From: Al Viro <viro@ZenIV.linux.org.uk>
To: Cong Wang <xiyou.wangcong@gmail.com>
Cc: Jamal Hadi Salim <jhs@mojatatu.com>,
Kees Cook <keescook@chromium.org>,
LKML <linux-kernel@vger.kernel.org>,
Jiri Pirko <jiri@resnulli.us>, David Miller <davem@davemloft.net>,
Linux Kernel Network Developers <netdev@vger.kernel.org>
Subject: Re: [PATCH] net: sched: Fix memory exposure from short TCA_U32_SEL
Date: Tue, 28 Aug 2018 01:03:10 +0100 [thread overview]
Message-ID: <20180828000310.GE6515@ZenIV.linux.org.uk> (raw)
In-Reply-To: <CAM_iQpVEyq9hR3bbOtLFKoLo6nHCtiL6A__uEz3JdDO79GF_8A@mail.gmail.com>
On Mon, Aug 27, 2018 at 02:31:41PM -0700, Cong Wang wrote:
> > I cant think of any challenges. Cong/Jiri? Would it require development
> > time classifiers/actions/qdiscs to sit in that directory (I suspect you
> > dont want them in include/net).
> > BTW, the idea of improving grep-ability of the code by prefixing the
> > ops appropriately makes sense. i.e we should have ops->cls_init,
> > ops->act_init etc.
>
> Hmm? Isn't struct tcf_proto_ops used and must be provided
> by each tc filter module? How does it work if you move it into
> net/sched/* for out-of-tree modules? Are they supposed to
> include "..../net/sched/tcf_proto.h"?? Or something else?
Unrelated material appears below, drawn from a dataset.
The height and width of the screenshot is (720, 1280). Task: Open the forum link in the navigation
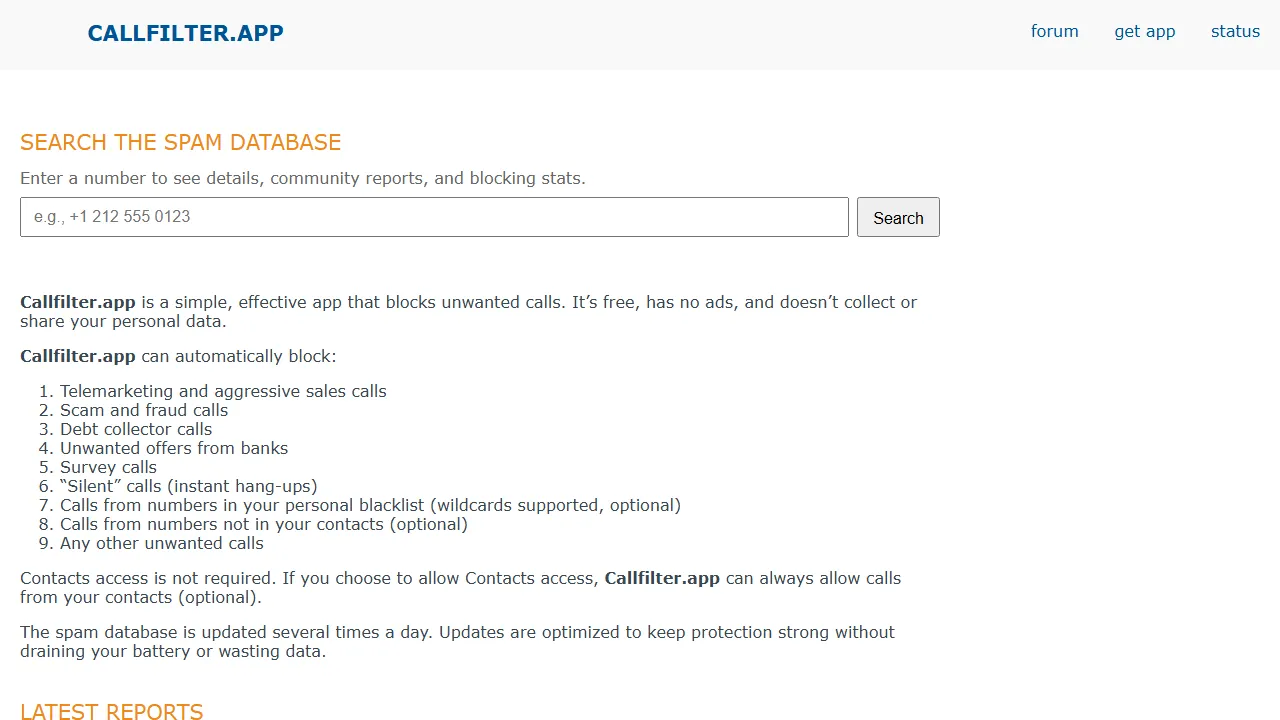pyautogui.click(x=1054, y=31)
If you care about out-of-tree modules, that could easily live in
include/net/tcf_proto.h, provided that it's not pulled by indirect
includes into hell knows how many places. Try
make allmodconfig
make >/dev/null 2>&1
find -name '.*.cmd'|xargs grep sch_generic.h
That finds 2977 files here, most of them having nothing to do with
net/sched.
> BTW, we need some grep tool that really understands C syntax,
> not making each variable friendly to plain grep.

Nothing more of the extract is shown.